Abstract:
BACKGROUND : The potent sedative medetomidine is a commonly used adjunct
for the immobilisation of non-domestic mammals. However, its use is associated
with pronounced cardiovascular side effects, such as bradycardia, vasoconstriction
and decreased cardiac output. We investigated the effects of the
peripherally-acting alpha-2-adrenoceptor antagonist vatinoxan on cardiovascular
properties in medetomidine-tiletamine-zolazepam anaesthetised
wild boar (Sus scrofa).
METHODS : Twelve wild boars, anaesthetised twice with medetomidine
(0.1 mg/kg) and tiletamine/zolazepam (2.5 mg/kg) IM in a randomised,
crossover study, were administered (0.1 mg/kg) vatinoxan or an equivalent
volume of saline IV (control). Cardiovascular variables, including heart rate
(HR), mean arterial blood pressure (MAP), pulmonary artery pressure (PAP),
pulmonary artery occlusion pressure (PAOP) and cardiac output (CO), were
assessed 5 min prior to vatinoxan/saline administration until the end of
anaesthesia 30 min later.
RESULTS : MAP (p < 0.0001), MPAP (p < 0.001) and MPAOP (p < 0.0001) significantly
decreased from baseline after vatinoxan until the end of anaesthesia.

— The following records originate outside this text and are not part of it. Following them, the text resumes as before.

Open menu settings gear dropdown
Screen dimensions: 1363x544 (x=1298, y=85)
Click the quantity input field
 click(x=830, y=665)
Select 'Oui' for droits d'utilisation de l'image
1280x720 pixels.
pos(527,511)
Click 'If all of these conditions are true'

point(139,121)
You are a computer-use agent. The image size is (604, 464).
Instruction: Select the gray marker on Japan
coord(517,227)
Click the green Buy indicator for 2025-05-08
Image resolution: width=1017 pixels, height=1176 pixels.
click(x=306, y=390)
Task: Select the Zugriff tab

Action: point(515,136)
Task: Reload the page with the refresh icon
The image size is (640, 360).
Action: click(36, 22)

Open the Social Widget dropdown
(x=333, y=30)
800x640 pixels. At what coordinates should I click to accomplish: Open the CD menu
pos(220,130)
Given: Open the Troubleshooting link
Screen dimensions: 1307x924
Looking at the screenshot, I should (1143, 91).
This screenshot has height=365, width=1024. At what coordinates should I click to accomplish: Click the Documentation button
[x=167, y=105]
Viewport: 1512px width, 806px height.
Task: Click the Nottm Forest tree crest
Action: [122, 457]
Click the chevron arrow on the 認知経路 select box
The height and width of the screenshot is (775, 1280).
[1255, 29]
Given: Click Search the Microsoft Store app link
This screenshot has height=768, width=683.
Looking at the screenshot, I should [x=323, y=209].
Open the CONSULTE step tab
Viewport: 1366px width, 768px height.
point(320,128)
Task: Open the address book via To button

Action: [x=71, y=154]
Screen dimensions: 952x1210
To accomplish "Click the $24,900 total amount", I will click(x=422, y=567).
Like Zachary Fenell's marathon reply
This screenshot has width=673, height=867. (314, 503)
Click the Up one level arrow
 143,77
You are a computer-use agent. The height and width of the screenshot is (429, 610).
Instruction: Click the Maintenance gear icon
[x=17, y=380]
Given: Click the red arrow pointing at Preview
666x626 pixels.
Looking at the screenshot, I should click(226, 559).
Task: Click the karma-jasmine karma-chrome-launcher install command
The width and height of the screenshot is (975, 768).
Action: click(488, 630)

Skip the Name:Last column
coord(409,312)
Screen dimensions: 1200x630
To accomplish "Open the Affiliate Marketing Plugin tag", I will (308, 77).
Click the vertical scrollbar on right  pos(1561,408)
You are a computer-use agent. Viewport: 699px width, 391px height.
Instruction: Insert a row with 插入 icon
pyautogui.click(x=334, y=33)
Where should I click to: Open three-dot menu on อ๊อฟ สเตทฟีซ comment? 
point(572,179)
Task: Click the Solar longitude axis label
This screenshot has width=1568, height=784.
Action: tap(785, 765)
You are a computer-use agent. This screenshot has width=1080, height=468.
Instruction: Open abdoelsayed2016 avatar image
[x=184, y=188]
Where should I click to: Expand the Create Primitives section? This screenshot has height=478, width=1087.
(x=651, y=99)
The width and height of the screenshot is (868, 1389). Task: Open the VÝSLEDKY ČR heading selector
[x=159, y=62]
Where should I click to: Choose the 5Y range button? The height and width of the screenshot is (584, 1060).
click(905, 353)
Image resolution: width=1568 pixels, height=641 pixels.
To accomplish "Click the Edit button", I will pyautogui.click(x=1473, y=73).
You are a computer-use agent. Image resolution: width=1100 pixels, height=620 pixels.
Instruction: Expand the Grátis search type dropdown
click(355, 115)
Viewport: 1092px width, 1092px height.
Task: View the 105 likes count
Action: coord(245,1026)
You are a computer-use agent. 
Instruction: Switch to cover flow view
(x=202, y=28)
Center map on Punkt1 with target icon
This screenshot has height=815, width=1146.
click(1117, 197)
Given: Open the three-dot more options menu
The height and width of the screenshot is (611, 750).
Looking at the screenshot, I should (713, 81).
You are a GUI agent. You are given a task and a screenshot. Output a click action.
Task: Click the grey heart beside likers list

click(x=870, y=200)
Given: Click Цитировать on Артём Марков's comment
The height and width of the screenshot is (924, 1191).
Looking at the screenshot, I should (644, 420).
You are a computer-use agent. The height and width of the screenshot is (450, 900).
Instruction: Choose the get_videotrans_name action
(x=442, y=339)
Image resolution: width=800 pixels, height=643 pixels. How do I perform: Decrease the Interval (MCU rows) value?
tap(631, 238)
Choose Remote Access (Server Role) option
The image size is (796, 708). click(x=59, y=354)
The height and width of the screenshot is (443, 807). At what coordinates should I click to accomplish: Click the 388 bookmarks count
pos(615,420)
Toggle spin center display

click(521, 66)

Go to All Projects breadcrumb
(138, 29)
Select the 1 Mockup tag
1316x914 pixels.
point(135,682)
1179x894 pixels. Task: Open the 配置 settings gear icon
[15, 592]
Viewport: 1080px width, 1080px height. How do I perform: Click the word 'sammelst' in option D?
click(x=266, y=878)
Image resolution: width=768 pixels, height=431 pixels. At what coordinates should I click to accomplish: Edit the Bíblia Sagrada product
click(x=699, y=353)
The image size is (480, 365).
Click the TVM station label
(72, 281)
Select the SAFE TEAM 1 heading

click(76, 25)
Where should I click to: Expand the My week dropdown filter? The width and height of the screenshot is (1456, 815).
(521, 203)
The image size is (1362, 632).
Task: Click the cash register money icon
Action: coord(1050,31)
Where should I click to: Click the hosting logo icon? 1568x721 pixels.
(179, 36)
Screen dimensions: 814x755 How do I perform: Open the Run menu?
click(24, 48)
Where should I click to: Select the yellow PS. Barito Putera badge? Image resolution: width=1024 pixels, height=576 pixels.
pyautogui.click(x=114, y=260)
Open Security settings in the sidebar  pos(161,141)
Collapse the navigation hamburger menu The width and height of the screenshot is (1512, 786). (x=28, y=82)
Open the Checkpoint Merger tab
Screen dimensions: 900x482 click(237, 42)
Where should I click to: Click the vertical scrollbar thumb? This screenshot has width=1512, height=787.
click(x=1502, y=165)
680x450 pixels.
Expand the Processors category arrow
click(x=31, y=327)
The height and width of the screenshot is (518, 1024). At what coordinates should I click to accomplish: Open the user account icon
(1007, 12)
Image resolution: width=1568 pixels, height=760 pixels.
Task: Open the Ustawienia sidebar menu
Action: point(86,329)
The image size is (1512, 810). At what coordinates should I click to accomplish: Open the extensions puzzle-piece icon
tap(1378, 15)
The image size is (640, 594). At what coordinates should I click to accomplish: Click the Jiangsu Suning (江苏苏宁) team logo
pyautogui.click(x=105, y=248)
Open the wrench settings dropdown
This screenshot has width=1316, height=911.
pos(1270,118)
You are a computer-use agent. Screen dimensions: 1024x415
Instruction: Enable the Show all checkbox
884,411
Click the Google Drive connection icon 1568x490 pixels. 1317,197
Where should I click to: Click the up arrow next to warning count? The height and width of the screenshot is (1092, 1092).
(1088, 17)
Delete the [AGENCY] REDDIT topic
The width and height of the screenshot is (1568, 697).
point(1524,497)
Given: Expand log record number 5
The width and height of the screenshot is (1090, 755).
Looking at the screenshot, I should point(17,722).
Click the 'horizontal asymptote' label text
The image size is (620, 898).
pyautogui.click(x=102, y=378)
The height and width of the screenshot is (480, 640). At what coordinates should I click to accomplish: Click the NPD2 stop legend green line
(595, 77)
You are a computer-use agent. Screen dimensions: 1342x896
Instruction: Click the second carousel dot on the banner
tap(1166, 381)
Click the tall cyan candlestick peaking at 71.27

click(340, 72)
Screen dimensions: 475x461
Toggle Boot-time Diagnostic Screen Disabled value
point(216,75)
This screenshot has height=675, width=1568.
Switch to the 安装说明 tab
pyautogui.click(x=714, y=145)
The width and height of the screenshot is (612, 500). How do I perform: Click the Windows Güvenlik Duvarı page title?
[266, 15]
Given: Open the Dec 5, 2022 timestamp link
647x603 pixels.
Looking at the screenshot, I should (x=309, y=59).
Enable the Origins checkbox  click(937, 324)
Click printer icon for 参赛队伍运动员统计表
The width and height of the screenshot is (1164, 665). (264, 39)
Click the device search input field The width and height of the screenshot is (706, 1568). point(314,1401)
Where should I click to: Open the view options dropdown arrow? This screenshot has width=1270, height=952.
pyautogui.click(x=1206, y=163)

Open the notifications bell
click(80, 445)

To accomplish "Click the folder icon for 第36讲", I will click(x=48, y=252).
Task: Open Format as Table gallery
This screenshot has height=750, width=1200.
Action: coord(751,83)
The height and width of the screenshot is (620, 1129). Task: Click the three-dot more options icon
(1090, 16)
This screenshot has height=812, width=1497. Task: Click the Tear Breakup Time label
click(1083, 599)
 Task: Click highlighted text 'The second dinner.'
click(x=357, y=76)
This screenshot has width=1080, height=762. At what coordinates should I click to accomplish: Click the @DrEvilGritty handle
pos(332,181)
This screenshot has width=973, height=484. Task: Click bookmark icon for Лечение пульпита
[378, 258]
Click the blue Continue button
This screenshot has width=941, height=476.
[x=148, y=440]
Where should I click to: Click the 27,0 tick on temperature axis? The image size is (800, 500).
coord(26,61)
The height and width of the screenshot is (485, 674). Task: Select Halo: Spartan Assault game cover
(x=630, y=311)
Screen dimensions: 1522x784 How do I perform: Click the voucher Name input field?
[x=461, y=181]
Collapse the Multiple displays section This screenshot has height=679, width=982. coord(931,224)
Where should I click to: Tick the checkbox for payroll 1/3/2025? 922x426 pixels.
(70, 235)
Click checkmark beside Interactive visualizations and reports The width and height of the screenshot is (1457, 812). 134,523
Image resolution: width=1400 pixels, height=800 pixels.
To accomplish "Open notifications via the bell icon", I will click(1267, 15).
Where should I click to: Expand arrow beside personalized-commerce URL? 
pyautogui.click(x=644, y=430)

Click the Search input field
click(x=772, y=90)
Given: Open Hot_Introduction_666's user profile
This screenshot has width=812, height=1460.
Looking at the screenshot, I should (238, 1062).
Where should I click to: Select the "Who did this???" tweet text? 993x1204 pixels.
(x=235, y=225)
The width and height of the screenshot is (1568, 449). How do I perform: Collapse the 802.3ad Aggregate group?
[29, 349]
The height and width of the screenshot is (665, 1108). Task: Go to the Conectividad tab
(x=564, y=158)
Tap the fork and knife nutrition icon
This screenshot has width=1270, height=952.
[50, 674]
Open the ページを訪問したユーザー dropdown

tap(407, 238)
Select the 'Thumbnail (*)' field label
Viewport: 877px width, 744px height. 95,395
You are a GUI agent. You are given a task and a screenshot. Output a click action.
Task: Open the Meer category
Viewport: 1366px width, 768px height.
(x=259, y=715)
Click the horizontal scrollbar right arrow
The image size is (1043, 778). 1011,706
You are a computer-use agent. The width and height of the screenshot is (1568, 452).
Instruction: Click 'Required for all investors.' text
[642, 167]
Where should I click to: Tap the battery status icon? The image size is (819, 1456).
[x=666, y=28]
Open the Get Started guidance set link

HR increased significantly (p < 0.0001) from baseline after vatinoxan administration.
However, the effect on HR subsided 3 min after vatinoxan. All variables
remained constant after saline injection. There was no significant effect
of vatinoxan or saline on CO.
CONCLUSION : Vatinoxan significantly reduced systemic and pulmonary artery
hypertension, induced by medetomidine in wild boar.